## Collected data
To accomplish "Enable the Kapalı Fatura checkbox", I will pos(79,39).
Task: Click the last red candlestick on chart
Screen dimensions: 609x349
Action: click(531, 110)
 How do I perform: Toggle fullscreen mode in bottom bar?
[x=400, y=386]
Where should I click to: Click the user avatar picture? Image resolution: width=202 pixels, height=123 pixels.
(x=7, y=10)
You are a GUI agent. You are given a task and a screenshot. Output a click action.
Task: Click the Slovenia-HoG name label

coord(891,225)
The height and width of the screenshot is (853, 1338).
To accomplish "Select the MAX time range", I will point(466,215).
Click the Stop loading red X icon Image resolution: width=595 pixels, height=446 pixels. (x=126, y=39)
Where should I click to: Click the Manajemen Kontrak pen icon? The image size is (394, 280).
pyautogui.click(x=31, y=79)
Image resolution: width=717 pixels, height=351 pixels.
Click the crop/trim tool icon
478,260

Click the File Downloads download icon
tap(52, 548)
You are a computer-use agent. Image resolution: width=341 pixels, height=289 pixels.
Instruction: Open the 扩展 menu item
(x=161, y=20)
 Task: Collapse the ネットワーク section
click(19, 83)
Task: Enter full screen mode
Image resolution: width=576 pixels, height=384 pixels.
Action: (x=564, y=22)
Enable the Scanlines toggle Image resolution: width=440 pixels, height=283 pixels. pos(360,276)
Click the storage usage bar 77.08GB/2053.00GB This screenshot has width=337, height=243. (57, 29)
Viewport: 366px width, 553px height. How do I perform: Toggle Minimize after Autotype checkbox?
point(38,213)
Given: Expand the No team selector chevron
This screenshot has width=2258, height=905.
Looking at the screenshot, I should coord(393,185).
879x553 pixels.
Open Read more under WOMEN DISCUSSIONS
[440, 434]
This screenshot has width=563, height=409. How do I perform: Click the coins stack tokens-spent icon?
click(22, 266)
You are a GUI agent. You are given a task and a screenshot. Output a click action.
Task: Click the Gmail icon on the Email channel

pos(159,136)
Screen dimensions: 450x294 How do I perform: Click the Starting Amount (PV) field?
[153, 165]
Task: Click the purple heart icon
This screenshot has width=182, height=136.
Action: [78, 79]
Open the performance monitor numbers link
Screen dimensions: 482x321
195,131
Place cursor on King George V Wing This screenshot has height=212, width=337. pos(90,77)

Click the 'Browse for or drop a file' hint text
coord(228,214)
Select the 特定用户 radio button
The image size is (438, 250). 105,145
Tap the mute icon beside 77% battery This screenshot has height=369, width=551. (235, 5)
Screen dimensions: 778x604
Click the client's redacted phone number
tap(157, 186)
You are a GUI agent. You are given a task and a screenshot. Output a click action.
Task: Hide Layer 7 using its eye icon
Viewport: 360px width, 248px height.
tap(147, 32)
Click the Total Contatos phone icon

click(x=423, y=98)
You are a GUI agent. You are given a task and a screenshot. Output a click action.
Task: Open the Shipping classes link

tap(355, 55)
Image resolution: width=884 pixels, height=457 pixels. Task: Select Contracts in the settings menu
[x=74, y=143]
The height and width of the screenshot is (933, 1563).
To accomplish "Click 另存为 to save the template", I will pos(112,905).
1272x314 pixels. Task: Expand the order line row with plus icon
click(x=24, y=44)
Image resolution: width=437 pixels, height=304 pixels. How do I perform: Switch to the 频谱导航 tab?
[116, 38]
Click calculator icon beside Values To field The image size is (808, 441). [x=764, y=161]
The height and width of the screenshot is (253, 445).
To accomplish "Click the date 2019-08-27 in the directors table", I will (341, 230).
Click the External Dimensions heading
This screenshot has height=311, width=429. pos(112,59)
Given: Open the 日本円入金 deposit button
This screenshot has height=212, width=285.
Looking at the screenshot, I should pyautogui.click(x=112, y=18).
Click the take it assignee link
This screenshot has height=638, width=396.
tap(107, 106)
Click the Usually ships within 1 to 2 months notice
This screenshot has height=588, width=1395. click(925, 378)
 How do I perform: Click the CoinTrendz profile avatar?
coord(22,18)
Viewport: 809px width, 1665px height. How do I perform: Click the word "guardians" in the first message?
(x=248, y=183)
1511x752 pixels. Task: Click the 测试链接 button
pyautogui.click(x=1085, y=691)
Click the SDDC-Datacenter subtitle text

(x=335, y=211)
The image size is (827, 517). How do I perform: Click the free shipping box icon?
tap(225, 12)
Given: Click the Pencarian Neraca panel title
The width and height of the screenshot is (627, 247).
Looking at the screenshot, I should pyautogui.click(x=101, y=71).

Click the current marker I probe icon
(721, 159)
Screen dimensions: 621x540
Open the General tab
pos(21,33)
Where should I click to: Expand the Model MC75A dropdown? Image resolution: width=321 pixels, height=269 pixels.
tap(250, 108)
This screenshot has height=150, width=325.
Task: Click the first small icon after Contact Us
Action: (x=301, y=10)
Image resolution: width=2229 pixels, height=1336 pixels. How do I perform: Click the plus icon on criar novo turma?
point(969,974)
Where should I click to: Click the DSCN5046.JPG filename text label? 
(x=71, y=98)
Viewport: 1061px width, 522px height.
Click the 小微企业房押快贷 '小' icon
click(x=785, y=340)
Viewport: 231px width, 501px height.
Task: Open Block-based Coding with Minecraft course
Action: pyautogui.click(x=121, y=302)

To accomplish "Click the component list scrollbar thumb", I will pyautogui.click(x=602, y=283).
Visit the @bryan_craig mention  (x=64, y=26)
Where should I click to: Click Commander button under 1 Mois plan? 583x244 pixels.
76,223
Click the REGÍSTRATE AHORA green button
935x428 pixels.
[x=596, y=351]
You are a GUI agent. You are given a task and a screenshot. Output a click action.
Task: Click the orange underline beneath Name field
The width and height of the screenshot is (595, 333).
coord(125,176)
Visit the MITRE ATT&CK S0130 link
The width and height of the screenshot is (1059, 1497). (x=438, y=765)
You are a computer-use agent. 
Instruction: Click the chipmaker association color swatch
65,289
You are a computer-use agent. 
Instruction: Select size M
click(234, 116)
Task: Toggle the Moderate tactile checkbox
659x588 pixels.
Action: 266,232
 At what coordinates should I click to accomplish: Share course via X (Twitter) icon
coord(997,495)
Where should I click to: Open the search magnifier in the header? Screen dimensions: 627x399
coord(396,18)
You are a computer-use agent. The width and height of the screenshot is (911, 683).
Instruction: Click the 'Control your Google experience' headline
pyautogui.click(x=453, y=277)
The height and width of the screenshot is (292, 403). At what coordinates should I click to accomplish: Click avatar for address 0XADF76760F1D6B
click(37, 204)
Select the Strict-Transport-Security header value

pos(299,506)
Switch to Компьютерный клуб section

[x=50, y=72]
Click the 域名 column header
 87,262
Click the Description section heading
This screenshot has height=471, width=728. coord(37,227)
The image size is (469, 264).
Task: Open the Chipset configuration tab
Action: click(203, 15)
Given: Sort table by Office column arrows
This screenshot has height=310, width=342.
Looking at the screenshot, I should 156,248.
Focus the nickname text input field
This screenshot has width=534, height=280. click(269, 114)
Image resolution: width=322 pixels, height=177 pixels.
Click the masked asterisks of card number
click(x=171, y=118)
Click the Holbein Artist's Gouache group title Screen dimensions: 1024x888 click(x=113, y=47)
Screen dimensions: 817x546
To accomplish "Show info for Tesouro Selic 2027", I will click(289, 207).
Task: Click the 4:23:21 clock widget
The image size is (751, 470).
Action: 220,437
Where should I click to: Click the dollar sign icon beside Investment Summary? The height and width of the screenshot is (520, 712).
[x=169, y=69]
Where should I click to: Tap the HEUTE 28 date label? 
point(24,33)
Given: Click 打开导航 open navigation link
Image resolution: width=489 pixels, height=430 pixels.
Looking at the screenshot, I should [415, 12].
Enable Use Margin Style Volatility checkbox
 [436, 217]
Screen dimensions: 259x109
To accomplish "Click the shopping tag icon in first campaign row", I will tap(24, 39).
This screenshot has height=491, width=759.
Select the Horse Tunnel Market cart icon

## Description of the task
Filter the records down to the lines containing the word "will", and copy those.

## Problem solution
To accomplish "Enable the Kapalı Fatura checkbox", I will pos(79,39).
To accomplish "Select the MAX time range", I will point(466,215).
To accomplish "Click 另存为 to save the template", I will pos(112,905).
To accomplish "Click the date 2019-08-27 in the directors table", I will (341, 230).
To accomplish "Click the component list scrollbar thumb", I will pyautogui.click(x=602, y=283).
To accomplish "Show info for Tesouro Selic 2027", I will click(289, 207).
To accomplish "Click the shopping tag icon in first campaign row", I will tap(24, 39).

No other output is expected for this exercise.